Kvant-1 Module (Mir)
Kvant-1 in 1995
Kvant-1 in 1995
Module statistics
Mission name Mir
Launch March 31, 1987
00:06:16 UTC
LC-200/39, Baikonur Cosmodrome, USSR
Launch vehicle Proton-K
Docked April 9, 1987
00:35:58 UTC
Re-entry March 23, 2001
05:50:00 UTC
Time in Orbit 5106 days, 5 hours [1]
Length 5.3 m
Diameter 4.35 m [2]
Launch Mass (includes FSM): 20,600 kg[3]
Module Mass 11,000 kg (at launch)[3]
FSM Mass 9,600 kg (at launch)[3]
Habitable volume 40 m3

Kvant-1 (Russian: Квант-1; English: Quantum-I/1) (37KE) was the first module to be attached in 1987 to the Mir Core Module, which formed the core of the Soviet space station Mir. It remained attached to Mir until the entire space station was deorbited in 2001.[4]

The Kvant-1 module contained scientific instruments for astrophysical observations and materials science experiments. It was used to conduct research into the physics of active galaxies, quasars and neutron stars and it was uniquely positioned for studies of the Supernova SN 1987A. Furthermore, it supported biotechnology experiments in anti-viral preparations and fractions. Some additions to Kvant-1 during its lifetime were solar arrays and the Sofora and Rapana girders.

▸ Dataset content:

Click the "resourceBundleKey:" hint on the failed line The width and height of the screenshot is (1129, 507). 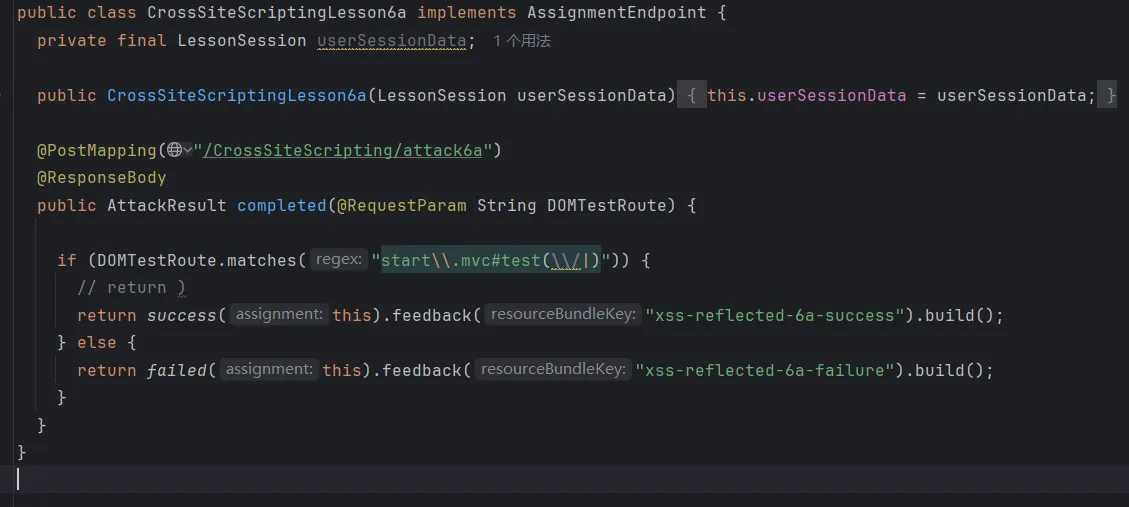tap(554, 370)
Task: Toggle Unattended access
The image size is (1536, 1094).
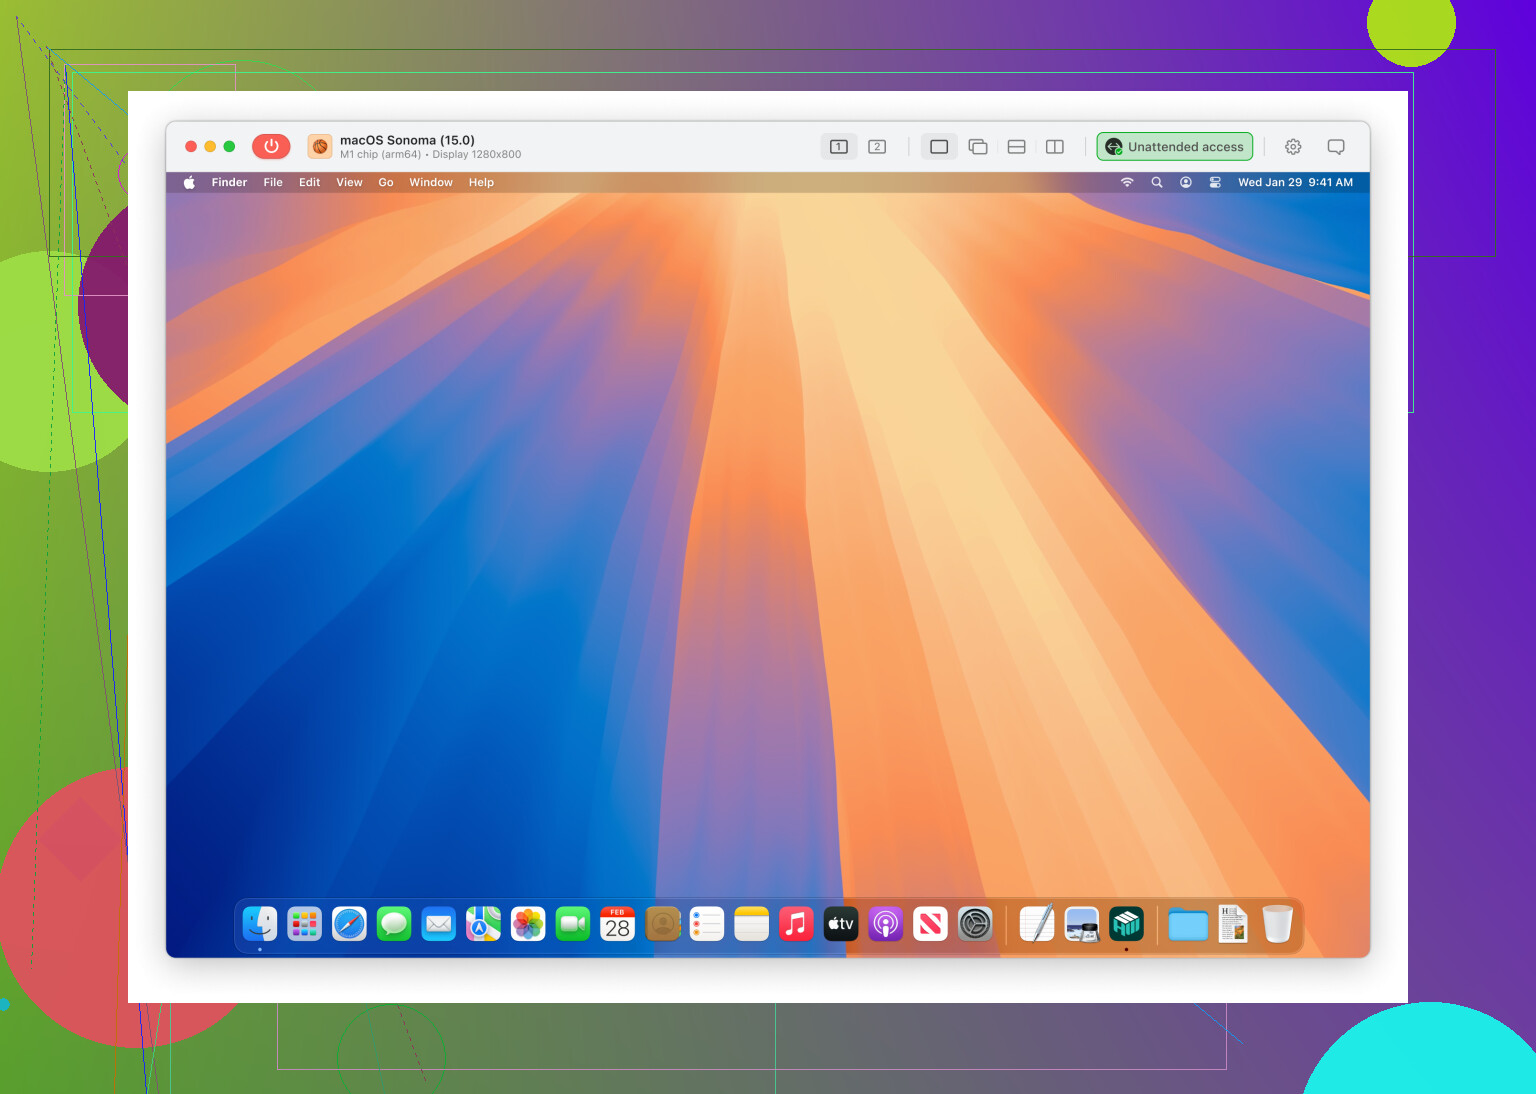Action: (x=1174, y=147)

▸ Task list:
1. Summarize the Kvant-1 text in two sentences.
2. From the Kvant-1 text, print the passage starting with "The Kvant-1 module" and going on through "and Rapana girders.".

▸ Results:
1. Kvant-1 was the first module attached to the Mir Core Module, in 1987, and it remained attached until the whole station was deorbited in 2001. It held instruments for astrophysical observations and materials science experiments, supported biotechnology experiments, and later gained solar arrays and the Sofora and Rapana girders.

2.
The Kvant-1 module contained scientific instruments for astrophysical observations and materials science experiments. It was used to conduct research into the physics of active galaxies, quasars and neutron stars and it was uniquely positioned for studies of the Supernova SN 1987A. Furthermore, it supported biotechnology experiments in anti-viral preparations and fractions. Some additions to Kvant-1 during its lifetime were solar arrays and the Sofora and Rapana girders.